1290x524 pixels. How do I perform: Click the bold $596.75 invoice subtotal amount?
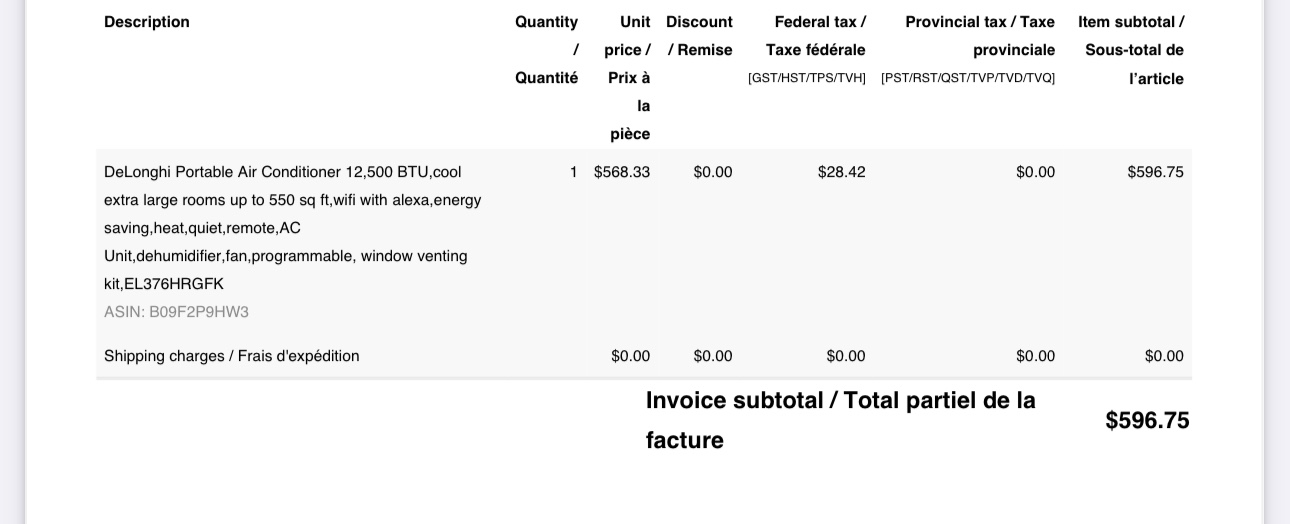(1147, 421)
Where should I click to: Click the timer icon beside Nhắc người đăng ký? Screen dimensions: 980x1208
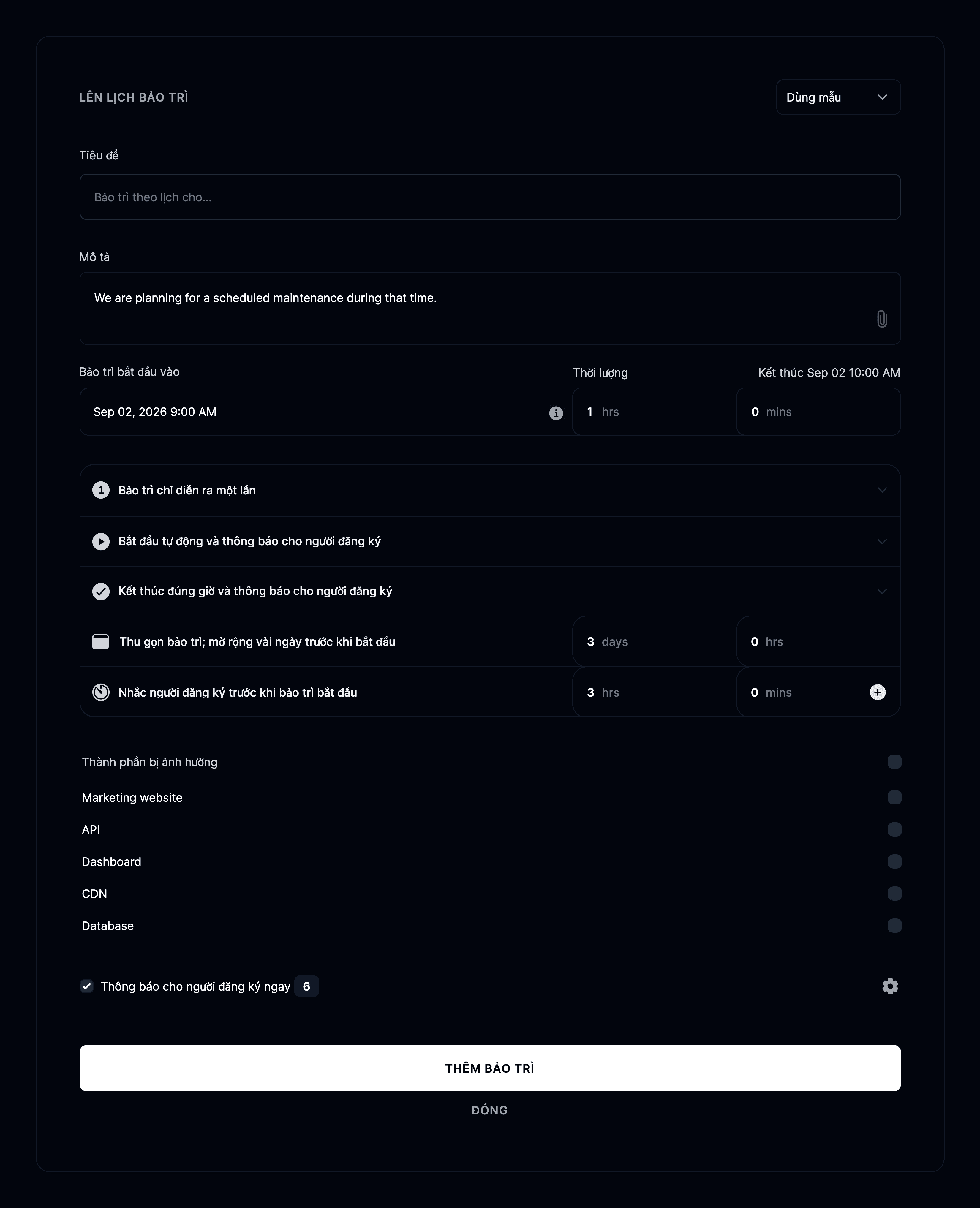101,692
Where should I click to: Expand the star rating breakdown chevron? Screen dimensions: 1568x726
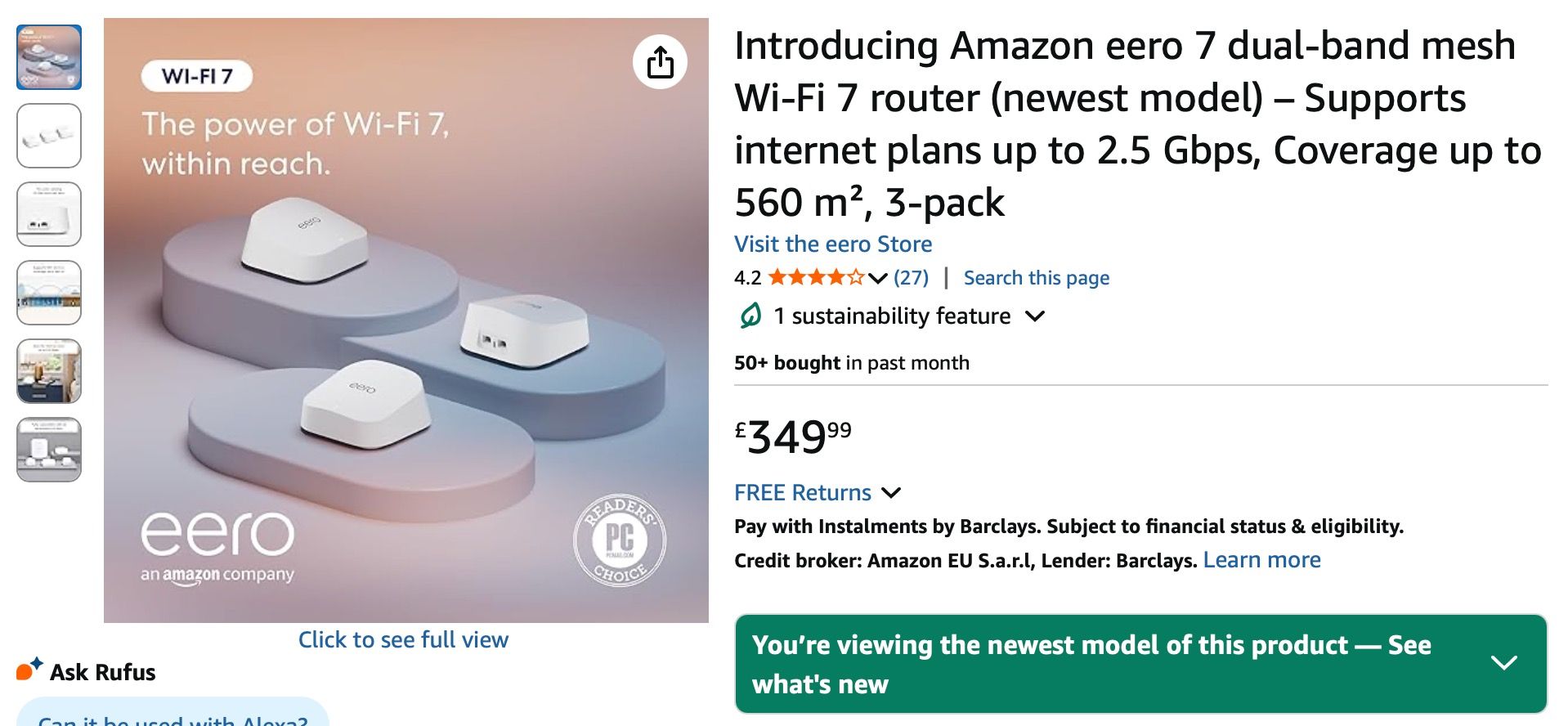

--*--

**REQUIRED WORK**
Give the records again exactly, pictures left out.

**RESULT BELOW**
1290x524 pixels. How do I perform: Click the bold $596.75 invoice subtotal amount?
(1147, 421)
Where should I click to: Click the timer icon beside Nhắc người đăng ký? Screen dimensions: 980x1208
101,692
Where should I click to: Expand the star rating breakdown chevron? Screen dimensions: 1568x726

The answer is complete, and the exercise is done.